This paper describes a class of shape optimization problems for optical metamaterials comprised of periodic microscale inclusions composed of a dielectric, low-dimensional material suspended in a non-magnetic bulk dielectric. The shape optimization approach is based on a homogenization theory for time-harmonic Maxwell's equations that describes effective material parameters for the propagation of electromagnetic waves through the metamaterial. The control parameter of the optimization is a deformation field representing the deviation of the microscale geometry from a reference configuration of the cell problem. This allows for describing the homogenized effective permittivity tensor as a function of the deformation field. We show that the underlying deformed cell problem is well-posed and regular. This, in turn, proves that the shape optimization problem is well-posed. In addition, a numerical scheme is formulated that utilizes an adjoint formulation with either gradient descent or BFGS as optimization algorithms.

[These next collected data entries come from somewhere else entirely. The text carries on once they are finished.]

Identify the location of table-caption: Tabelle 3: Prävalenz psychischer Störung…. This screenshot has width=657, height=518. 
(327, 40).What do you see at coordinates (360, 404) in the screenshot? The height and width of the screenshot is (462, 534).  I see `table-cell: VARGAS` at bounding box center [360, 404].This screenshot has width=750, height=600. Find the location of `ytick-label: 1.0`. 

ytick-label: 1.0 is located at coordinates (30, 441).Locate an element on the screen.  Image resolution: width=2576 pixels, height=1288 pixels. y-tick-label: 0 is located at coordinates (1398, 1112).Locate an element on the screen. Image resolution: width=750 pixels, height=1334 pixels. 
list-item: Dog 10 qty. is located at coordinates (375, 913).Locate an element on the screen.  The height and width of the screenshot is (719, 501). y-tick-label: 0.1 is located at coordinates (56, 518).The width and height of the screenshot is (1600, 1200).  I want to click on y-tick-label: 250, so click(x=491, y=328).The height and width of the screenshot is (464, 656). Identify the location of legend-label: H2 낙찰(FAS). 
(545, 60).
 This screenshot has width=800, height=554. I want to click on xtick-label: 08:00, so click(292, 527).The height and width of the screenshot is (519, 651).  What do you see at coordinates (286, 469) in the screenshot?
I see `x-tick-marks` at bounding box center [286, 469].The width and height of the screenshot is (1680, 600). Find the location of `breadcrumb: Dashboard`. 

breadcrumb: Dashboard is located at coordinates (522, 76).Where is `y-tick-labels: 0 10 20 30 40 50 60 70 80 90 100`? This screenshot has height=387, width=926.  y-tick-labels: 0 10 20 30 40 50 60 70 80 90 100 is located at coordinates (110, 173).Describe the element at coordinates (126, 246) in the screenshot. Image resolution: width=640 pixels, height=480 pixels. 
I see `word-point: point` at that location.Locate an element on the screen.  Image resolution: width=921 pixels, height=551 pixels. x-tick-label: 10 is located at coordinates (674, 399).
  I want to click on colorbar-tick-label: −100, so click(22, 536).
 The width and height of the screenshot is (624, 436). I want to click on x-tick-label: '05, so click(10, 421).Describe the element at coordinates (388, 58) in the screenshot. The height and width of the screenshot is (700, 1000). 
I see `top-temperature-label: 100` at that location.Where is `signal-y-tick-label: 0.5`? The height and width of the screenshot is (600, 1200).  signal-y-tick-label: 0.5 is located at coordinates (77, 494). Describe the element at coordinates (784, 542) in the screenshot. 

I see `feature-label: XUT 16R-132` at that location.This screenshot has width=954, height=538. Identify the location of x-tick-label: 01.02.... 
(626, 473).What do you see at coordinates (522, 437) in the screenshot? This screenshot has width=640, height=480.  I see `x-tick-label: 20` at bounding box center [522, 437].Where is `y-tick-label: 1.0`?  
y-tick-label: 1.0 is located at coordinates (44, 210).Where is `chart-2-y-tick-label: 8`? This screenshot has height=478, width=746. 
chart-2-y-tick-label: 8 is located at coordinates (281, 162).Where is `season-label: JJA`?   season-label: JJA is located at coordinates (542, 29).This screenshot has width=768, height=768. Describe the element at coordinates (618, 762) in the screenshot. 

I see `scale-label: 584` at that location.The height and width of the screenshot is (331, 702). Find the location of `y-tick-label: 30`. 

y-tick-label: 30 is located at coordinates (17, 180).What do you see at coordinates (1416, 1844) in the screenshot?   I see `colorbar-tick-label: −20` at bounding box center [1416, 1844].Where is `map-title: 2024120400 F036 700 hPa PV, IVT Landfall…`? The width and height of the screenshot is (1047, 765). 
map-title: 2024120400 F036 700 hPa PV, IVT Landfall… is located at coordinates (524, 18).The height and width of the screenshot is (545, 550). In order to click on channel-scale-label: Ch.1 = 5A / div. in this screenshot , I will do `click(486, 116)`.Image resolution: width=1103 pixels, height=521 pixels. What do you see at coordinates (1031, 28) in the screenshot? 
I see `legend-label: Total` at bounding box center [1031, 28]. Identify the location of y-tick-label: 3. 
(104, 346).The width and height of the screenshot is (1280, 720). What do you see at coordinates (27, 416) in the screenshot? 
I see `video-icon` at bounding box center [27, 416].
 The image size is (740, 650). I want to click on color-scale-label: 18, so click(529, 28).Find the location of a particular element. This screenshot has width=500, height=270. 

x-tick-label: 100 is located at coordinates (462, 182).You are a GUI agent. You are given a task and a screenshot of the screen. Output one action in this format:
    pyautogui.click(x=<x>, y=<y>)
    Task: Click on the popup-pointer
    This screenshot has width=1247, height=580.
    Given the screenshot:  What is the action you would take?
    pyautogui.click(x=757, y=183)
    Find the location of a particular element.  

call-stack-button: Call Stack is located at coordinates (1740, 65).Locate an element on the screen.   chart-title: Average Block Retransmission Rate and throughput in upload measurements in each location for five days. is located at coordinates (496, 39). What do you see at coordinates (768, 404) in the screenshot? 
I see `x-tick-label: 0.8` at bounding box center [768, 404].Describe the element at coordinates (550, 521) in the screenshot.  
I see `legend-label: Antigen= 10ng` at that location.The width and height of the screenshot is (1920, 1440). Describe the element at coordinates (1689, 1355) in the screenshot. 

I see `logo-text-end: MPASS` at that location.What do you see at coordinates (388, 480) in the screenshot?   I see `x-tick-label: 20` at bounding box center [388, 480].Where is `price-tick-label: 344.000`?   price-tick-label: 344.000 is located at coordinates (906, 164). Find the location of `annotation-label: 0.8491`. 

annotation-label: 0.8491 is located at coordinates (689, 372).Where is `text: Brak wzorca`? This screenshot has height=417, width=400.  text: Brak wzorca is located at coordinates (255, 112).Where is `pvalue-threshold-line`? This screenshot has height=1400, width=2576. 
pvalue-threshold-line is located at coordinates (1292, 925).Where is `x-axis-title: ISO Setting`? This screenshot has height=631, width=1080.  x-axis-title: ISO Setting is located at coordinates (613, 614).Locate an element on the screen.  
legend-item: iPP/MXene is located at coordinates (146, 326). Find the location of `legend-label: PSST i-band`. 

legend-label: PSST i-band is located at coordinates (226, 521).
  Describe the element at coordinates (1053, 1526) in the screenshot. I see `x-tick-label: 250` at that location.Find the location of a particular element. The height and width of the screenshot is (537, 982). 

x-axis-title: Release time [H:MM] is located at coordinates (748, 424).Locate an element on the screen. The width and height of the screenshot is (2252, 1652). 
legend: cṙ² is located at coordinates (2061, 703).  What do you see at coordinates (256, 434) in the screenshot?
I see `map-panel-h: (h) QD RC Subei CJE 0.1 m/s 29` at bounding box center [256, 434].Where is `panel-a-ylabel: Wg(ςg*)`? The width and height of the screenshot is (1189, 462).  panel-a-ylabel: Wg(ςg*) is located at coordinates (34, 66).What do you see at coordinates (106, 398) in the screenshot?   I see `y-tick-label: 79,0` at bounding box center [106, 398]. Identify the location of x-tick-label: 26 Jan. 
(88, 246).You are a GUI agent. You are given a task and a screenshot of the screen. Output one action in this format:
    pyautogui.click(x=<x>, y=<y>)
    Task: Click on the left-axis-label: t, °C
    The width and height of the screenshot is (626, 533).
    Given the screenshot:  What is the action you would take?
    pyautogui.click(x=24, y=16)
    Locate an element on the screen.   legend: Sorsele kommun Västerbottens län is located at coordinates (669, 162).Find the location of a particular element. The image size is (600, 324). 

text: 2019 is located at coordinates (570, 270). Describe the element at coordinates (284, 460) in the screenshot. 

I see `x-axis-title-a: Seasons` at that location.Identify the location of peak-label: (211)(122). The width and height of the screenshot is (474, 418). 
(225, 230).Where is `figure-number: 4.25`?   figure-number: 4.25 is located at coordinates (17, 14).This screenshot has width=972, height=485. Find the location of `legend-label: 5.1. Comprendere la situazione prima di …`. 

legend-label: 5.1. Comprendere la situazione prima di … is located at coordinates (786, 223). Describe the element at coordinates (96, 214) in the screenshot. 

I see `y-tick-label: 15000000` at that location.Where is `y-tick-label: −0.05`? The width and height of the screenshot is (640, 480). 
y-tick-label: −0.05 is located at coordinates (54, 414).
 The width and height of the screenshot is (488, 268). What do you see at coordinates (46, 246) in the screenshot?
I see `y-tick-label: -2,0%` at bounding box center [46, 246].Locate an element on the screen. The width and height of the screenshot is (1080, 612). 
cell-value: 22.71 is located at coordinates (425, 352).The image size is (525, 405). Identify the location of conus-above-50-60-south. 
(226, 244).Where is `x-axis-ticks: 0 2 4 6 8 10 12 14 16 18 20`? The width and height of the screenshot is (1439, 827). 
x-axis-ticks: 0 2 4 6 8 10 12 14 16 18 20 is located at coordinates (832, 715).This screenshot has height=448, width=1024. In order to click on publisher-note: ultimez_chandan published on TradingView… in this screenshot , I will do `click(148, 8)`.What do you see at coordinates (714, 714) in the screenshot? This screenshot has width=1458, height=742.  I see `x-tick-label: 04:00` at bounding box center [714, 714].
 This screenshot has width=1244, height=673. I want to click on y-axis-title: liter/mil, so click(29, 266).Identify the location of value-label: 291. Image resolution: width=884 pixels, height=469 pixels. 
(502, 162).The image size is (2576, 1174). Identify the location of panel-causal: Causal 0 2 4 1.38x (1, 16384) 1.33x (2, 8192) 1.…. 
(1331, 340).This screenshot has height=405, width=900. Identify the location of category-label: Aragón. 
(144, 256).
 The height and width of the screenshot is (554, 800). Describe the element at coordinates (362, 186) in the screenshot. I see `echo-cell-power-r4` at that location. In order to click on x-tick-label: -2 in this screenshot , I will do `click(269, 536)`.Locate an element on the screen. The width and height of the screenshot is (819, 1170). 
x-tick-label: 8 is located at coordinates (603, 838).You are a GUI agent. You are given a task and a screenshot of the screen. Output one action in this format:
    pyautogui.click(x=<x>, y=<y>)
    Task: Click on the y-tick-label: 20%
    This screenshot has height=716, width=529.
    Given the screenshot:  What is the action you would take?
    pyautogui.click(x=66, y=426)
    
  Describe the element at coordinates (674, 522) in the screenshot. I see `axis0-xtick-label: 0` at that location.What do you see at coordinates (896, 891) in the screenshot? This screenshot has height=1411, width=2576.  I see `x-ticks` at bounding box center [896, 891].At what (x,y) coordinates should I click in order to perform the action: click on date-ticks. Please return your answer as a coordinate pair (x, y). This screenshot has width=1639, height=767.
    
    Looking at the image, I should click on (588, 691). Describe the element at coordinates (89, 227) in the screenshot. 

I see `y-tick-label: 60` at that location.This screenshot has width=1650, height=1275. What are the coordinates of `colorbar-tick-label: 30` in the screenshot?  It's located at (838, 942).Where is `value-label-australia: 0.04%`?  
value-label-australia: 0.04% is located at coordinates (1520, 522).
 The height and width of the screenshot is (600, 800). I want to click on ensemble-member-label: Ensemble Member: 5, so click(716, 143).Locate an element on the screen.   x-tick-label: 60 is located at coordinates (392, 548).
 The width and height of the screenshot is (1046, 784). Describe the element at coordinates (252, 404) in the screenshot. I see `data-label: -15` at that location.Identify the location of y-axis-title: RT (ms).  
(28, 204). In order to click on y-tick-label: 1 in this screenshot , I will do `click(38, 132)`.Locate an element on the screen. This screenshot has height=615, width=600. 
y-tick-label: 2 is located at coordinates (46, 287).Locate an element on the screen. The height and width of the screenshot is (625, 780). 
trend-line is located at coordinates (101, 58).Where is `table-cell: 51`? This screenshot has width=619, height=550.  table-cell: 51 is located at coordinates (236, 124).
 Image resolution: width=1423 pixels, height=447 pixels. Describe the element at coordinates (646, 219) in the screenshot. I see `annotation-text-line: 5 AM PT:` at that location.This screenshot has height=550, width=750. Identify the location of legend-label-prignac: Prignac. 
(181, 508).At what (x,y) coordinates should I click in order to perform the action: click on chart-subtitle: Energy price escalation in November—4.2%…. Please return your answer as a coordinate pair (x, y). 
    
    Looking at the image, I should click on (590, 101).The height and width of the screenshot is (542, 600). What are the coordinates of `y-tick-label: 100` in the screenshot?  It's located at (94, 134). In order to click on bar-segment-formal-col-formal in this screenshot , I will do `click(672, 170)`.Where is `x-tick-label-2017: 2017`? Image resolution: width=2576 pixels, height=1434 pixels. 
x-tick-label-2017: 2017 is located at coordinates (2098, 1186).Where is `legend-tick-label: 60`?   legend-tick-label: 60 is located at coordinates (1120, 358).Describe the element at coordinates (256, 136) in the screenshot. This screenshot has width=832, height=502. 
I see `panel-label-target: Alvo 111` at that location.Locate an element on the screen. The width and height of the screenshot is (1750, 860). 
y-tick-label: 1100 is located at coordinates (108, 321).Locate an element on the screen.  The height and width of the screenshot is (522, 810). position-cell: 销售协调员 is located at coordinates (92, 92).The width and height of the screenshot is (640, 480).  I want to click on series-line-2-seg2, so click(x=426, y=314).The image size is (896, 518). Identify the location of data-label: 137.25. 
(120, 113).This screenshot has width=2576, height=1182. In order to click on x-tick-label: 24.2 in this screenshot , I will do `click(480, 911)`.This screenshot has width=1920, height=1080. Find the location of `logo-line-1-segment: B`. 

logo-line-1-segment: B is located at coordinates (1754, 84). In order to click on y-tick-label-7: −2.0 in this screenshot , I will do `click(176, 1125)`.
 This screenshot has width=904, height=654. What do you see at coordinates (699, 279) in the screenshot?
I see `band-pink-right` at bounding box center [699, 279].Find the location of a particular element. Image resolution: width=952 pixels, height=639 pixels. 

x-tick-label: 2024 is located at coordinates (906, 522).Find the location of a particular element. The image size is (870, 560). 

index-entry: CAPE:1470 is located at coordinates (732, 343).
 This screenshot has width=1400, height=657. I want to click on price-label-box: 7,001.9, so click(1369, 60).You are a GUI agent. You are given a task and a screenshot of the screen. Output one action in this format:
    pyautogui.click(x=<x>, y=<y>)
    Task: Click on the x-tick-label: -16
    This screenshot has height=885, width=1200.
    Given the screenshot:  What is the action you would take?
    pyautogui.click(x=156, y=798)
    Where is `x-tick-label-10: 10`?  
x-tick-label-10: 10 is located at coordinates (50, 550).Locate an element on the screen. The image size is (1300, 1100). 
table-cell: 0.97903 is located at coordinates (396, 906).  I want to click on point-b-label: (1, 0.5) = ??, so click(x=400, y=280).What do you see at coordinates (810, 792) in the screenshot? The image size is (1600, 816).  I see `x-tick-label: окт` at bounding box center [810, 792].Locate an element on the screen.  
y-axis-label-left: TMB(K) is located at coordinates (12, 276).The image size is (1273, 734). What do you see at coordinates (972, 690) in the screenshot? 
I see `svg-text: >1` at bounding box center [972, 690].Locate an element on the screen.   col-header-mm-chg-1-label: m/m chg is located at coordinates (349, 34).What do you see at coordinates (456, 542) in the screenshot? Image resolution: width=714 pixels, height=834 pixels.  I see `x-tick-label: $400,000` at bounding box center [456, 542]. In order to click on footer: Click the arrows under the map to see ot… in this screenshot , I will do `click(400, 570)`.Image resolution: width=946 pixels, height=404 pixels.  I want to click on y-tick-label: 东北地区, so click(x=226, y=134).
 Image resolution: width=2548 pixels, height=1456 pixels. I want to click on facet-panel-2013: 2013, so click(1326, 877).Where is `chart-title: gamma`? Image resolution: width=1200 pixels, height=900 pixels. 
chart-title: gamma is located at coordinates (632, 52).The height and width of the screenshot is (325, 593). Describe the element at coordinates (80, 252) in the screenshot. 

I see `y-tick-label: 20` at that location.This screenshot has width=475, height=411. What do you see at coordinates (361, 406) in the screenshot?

The developed algorithm is tested numerically on a number of prototypical shape optimization problems with a prescribed effective permittivity tensor as the target.

翻译：本文研究一类由介电低维材料制成的周期性微尺度夹杂物构成的光学超材料的形状优化问题，该夹杂物悬浮于非磁性体介电材料中。形状优化方法基于时谐麦克斯韦方程组均质化理论，该理论描述了电磁波在超材料中传播的有效材料参数。优化控制参数为反映微尺度几何偏离胞体问题参考构型的形变场，据此可将均质化有效介电张量描述为形变场的函数。我们证明了所述的变形胞体问题具有适定性和正则性，进而推导出形状优化问题的适定性。此外，本文提出一种数值方案，该方案采用伴随公式并结合梯度下降法或BFGS算法作为优化算法。通过以指定有效介电张量为目标的若干典型形状优化问题，对所开发的算法进行了数值测试。